6. ‘Come On Eileen’ by Dexys Midnight Runners
While most bands were busy fiddling with synths in hopes of a hit, English group Dexys Midnight Runners scored a No. 1 using little more than a celtic fiddle, piano, bass, drums and melodramatic falsetto chorus. “Come On Eileen” would be an unlikely hit in any era, but it’s so brimming with enchanting melody it’s easy to see why it took off so dramatically in 1982. The band enjoyed mild success and a devoted fanbase for the three LPs they released in the first half of the ’80s, but never equaled the visibility they achieved with “Come On Eileen.”
7. ‘Play That Funky Music’ by Wild Cherry
Allegedly, a black clubgoer yelled at the members of Ohio-based funk rock band Wild Cherry during one of their concerts, “Are you white boys gonna play some funky music?” The rest is history. The members put the statement, reworded, to a beat and released their only hit, the 1976 No. 1 “Play That Funky Music.” The song is pure ’70s goodness, somewhere between disco and arena rock with a memorable vocal performance and infectious chorus that supplies more than enough funk to live up to its title. The worst thing I can say about it is that a much lesser one-hit wonder, Vanilla Ice, later covered it.
8. ‘Tubthumping’ by Chumbawamba
Either unsufferably annoying or irresistibly nostalgic depending on who you ask, the only hit from funnily-named punk band Chumbawamba is a repetitive single built around a raucous singalong chorus and conversely delicate female vocals about “pissing the night away.” The decidedly un-punk track has supposedly political undertones, as “tubthumping” refers to bandwagon-ing politicians. As far as we can tell, the lyrics seem to concern binge-drinking and getting knocked down repeatedly, which is enough, when that chorus is so inexplicably uplifting.

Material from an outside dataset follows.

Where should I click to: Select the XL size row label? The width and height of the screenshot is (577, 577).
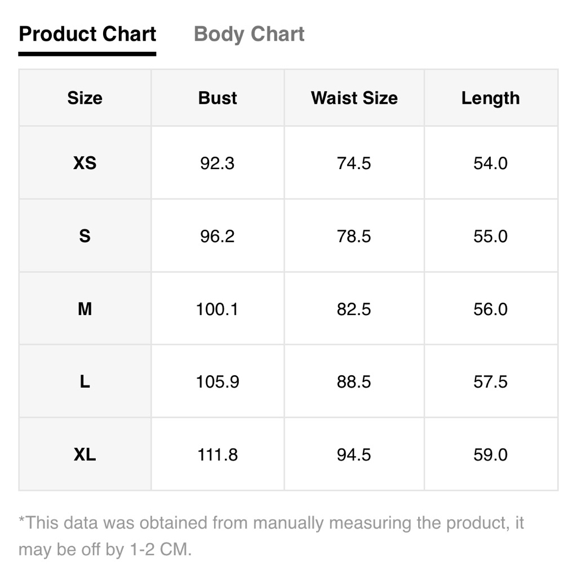pyautogui.click(x=85, y=455)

9. ‘Kung Fu Fighting’ by Carl Douglas
While most people probably wouldn’t recognize the name of Jamaican artist Carl Douglas, almost everyone is familiar with this catchy hit. Originally released in 1974 as a B-side during the heyday of martial arts movies starring the likes of Bruce Lee and Sonny Chiba, “Kung Fu Fighting” soon climbed to the top of the Billboard charts in the U.S. and other countries. And while Douglas was never able to recreate the success of his most famous hit, the popularity of this song alone allowed Douglas to sell over 11 million records worldwide, producer Biddu told Metro.
10. ‘Who Let the Dogs Out?’ by Baha Men
This 2000 hit from the Bahamian music group Baha Men is actually a remake of an earlier version of the song written and performed by Anslem Douglas. Though the song never got close to being No. 1 in the U.S. (barely breaking into the top 40), it nevertheless became a huge hit and cultural phenomenon, not least because the song is basically an incredibly infectious chorus repeated over and over. Now regularly played at sporting events, Baha Men’s “Who Let the Dogs Out?” is apparently destined to be a one-hit wonder for generations to come.